Exercise goal:
Copy word for word, please, the lines of the entries below running from the one containing "Where should I click to: Click the emergency" to the one containing "Task: Click the sergeant rank chevron icon", both ends included.

** Study material follows **

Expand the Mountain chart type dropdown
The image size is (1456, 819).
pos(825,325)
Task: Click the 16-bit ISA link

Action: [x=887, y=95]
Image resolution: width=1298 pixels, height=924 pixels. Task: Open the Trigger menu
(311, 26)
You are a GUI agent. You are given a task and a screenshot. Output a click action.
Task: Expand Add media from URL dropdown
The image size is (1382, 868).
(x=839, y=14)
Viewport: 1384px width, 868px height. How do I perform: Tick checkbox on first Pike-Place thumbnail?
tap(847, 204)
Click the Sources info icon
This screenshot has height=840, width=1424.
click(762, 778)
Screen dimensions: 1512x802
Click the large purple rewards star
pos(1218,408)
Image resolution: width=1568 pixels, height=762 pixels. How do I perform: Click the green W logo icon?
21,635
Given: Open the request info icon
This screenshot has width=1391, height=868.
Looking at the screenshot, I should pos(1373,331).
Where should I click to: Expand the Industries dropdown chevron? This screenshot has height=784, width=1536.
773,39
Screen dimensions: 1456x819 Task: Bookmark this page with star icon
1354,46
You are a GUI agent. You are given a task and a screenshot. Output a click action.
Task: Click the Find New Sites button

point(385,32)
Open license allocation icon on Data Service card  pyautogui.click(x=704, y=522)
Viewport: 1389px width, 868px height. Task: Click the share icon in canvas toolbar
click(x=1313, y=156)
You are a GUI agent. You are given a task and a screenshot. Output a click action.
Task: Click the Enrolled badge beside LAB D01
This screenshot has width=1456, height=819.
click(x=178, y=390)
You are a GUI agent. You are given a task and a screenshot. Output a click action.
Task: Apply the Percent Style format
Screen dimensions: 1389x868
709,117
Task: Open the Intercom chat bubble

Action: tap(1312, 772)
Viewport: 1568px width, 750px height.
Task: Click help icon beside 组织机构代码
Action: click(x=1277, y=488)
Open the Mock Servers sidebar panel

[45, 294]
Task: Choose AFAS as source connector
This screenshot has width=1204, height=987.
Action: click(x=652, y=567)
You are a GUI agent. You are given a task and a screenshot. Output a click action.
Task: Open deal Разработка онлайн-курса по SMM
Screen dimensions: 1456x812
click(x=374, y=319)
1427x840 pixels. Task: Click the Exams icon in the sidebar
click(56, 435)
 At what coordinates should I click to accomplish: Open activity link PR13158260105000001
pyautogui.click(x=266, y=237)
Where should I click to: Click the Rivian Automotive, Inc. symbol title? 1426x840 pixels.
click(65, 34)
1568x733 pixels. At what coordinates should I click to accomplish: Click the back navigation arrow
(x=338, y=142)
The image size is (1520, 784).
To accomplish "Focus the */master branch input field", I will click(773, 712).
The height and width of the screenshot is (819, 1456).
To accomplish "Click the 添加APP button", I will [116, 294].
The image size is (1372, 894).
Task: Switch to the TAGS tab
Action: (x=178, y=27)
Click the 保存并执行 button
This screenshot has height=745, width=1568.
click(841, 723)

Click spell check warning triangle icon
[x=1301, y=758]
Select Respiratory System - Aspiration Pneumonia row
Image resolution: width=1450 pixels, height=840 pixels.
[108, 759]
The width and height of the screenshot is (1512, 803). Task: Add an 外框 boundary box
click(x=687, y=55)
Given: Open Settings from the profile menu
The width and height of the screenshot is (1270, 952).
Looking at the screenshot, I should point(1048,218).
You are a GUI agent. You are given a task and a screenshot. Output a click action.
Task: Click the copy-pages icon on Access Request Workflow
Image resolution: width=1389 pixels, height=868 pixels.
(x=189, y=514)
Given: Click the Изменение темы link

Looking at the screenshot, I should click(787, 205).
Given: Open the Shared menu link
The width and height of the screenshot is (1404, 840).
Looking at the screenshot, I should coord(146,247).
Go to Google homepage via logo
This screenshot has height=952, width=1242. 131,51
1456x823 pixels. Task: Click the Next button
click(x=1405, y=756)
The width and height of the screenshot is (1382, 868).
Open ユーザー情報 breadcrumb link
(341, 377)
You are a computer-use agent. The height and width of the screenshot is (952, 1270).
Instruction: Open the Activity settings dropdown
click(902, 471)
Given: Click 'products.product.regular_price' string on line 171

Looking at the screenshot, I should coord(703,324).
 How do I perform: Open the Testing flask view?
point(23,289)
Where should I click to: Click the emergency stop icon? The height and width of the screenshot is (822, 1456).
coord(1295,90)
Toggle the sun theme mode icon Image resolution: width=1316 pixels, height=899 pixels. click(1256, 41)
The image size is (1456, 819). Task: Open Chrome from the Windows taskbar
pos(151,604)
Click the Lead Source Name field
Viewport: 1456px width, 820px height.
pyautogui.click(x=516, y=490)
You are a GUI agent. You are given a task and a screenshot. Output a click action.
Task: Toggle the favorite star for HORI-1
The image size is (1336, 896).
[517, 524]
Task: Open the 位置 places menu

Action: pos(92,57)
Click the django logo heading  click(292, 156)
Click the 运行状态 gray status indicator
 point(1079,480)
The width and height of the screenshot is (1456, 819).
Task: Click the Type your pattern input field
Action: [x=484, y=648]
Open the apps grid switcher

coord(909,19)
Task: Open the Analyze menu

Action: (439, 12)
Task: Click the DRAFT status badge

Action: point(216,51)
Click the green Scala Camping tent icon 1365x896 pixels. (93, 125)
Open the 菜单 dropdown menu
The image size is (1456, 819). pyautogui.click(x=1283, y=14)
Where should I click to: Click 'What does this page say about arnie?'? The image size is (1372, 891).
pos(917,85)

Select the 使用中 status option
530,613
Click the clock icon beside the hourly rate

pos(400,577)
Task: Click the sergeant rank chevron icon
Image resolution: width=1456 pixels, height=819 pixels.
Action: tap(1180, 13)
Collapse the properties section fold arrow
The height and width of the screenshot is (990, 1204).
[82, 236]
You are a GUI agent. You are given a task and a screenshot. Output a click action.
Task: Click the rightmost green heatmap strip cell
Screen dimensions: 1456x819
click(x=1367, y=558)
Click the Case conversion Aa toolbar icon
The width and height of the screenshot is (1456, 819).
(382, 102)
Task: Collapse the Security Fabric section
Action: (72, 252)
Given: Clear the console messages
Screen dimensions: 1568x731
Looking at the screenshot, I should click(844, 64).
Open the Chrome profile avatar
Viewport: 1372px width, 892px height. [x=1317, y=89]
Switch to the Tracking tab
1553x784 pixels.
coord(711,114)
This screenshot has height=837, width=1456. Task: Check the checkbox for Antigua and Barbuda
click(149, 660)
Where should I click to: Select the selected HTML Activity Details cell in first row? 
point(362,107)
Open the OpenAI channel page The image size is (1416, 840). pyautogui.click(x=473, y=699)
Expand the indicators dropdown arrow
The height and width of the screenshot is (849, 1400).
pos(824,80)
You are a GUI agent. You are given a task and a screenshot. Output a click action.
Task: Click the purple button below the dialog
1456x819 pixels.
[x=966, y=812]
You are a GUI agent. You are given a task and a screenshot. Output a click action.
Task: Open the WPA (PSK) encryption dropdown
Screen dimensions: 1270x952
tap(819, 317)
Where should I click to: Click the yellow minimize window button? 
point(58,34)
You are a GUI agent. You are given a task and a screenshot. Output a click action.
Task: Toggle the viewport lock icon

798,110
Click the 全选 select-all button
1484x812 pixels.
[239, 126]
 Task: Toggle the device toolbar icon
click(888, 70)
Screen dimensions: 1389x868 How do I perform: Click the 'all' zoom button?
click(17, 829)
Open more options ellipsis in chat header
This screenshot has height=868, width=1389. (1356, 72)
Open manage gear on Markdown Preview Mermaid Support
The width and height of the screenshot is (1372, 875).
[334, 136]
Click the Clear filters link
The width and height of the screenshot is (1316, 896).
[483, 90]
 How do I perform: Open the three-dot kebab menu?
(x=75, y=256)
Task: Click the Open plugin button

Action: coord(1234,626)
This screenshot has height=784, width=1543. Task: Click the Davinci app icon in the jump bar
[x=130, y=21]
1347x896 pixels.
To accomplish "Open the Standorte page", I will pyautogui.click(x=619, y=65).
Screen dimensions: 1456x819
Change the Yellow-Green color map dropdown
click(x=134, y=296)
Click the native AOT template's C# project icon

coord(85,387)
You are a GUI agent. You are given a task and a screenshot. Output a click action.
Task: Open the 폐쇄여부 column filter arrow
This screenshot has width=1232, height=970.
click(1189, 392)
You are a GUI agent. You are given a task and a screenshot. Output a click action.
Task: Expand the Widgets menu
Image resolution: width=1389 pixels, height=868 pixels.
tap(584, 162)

** End of Study material **

Task output:
Where should I click to: Click the emergency stop icon? The height and width of the screenshot is (822, 1456).
coord(1295,90)
Toggle the sun theme mode icon Image resolution: width=1316 pixels, height=899 pixels. click(1256, 41)
The image size is (1456, 819). Task: Open Chrome from the Windows taskbar
pos(151,604)
Click the Lead Source Name field
Viewport: 1456px width, 820px height.
pyautogui.click(x=516, y=490)
You are a GUI agent. You are given a task and a screenshot. Output a click action.
Task: Toggle the favorite star for HORI-1
The image size is (1336, 896).
[517, 524]
Task: Open the 位置 places menu

Action: pos(92,57)
Click the django logo heading  click(292, 156)
Click the 运行状态 gray status indicator
 point(1079,480)
The width and height of the screenshot is (1456, 819).
Task: Click the Type your pattern input field
Action: [x=484, y=648]
Open the apps grid switcher

coord(909,19)
Task: Open the Analyze menu

Action: (439, 12)
Task: Click the DRAFT status badge

Action: point(216,51)
Click the green Scala Camping tent icon 1365x896 pixels. (93, 125)
Open the 菜单 dropdown menu
The image size is (1456, 819). pyautogui.click(x=1283, y=14)
Where should I click to: Click 'What does this page say about arnie?'? The image size is (1372, 891).
pos(917,85)

Select the 使用中 status option
530,613
Click the clock icon beside the hourly rate

pos(400,577)
Task: Click the sergeant rank chevron icon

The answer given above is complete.